August 18, 2010 |
A new study by a team including a professor from North Carolina State University has found a way to implement wireless monitoring technology — with uses ranging from climate control to health and safety applications — by tapping into a building’s heating, ventilating and air-conditioning (HVAC) ducts. The finding could lead to significant time and cost savings for builders and building managers, since the systems can be put into place without the expense and effort of running wires throughout the buildings.
At issue are radio-frequency identification (RFID) tags, which can be equipped with sensors that allow them to transmit information — such as temperature — back to a reader. RFID systems use centralized readers to collect data from relatively small, lightweight tags equipped with radio antennas. In an RFID system, an electronic reader broadcasts a radio wave with a specific frequency. When an RFID tag receives the transmission it absorbs energy from that transmission, enabling it to respond to the reader by the way that it reflects the wave.
The technology may also have significant applications for health and safety monitoring. “This would work with anything you can create an electronic sensor for,” says Dr. Dan Stancil, co-author of the study paper and professor and head of NC State’s Department of Electrical and Computer Engineering. The new research opens the door to RFID tag smoke detectors, carbon-monoxide monitors, or sensors that can detect chemical, biological or radiological agents.
The researchers focused on ultrahigh-frequency (UHF) RFID systems, which operate in the 902-928 MegaHertz band in North America (and on various other bandwidths in other parts of the world). When placed in open spaces, UHF RFID tags typically need to be within 5-10 meters of the reader in order to respond to a transmission. However, the researchers have found that, by tapping into a building’s HVAC system, UHF RFID tags can operate when located 30 meters or more from a reader.
“Because you can tap into existing infrastructure, I think this technology is immediately economically viable,” Stancil says. “Avoiding the labor involved with installing traditional sensors and the related wiring would likely more than compensate for the cost of the RFID tags and readers.”

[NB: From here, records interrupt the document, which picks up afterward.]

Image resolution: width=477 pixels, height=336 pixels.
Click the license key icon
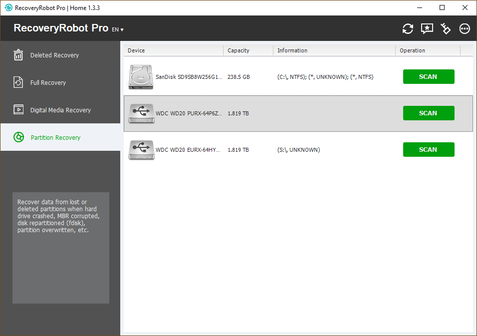[x=446, y=28]
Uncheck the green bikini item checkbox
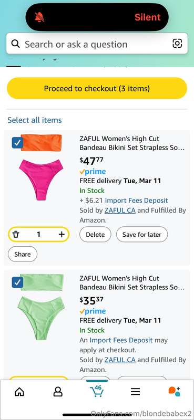The image size is (194, 420). pyautogui.click(x=17, y=282)
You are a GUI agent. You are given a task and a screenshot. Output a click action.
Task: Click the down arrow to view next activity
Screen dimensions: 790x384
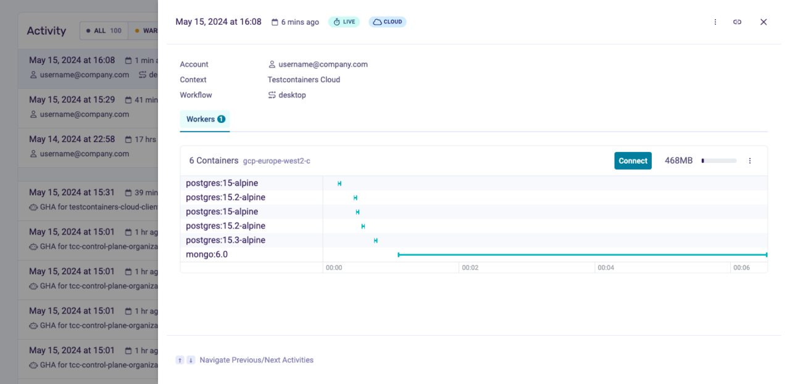click(191, 360)
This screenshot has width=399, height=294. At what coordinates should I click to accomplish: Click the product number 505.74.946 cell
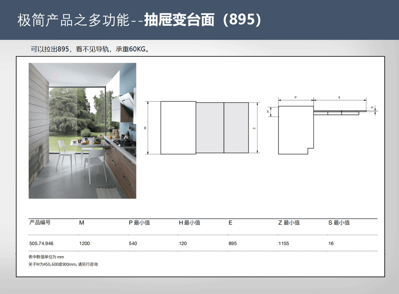pyautogui.click(x=41, y=243)
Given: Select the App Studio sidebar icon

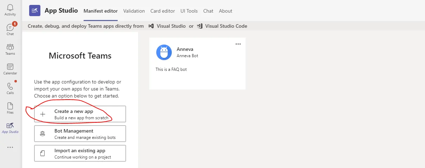Looking at the screenshot, I should [x=10, y=128].
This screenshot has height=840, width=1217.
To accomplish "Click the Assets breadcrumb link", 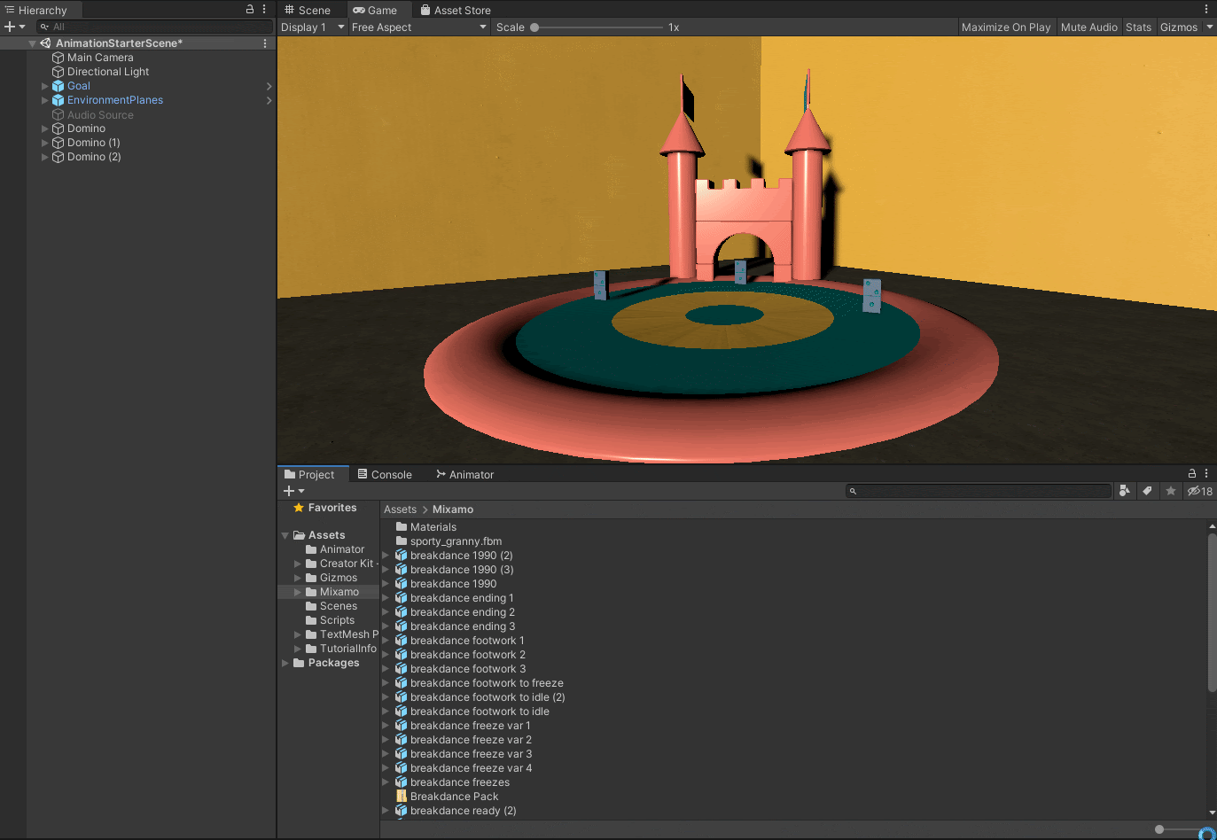I will (x=400, y=509).
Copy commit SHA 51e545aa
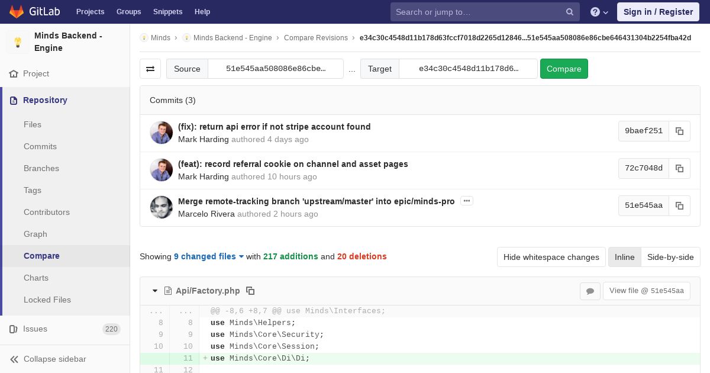 pos(679,205)
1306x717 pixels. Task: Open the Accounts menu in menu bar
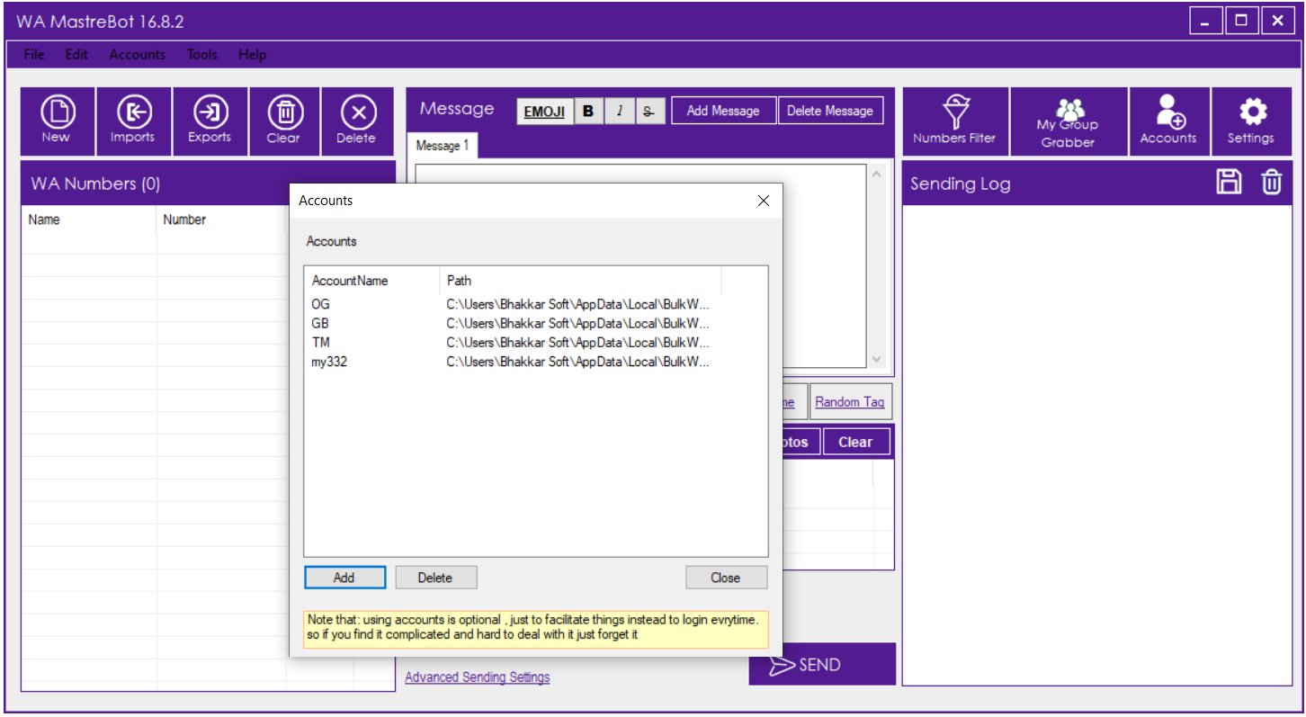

For example, existing climate-control units have thermometers placed throughout a building, each of which is connected to a central climate-control monitor via extensive wiring. However, you could distribute RFID tags with temperature sensors throughout the building instead, with short antennas connecting them to the building’s HVAC ductwork. The tags would then send temperature data wirelessly to readers via the ductwork.
The HVAC ductwork is an excellent conduit for the radio transmissions because the ducts typically consist of hollow metal pipes. Those pipes can be used to guide the radio waves, keeping the waves from dispersing, and helping to maintain a strong signal over a greater distance. The researchers performed their experiments in ductwork that was 30 meters long, and found that the RFID tags functioned well at that distance. The researchers don’t yet know how much further a tag can be from a reader and still function effectively.
The work was done by a team of researchers, all of whom are current or former Stancil students at Carnegie Mellon University: Pavel Nikitin of Intermec Technologies Corporation; Darmindra Arumugam and Matthew Chabalko of Carnegie Mellon University; and Benjamin Henty of Johns Hopkins University Applied Physics Lab. Stancil was a professor at Carnegie Mellon University before becoming head of the electrical and computer engineering department at NC State in August 2009. The research will be published in the September issue of Proceedings of the IEEE.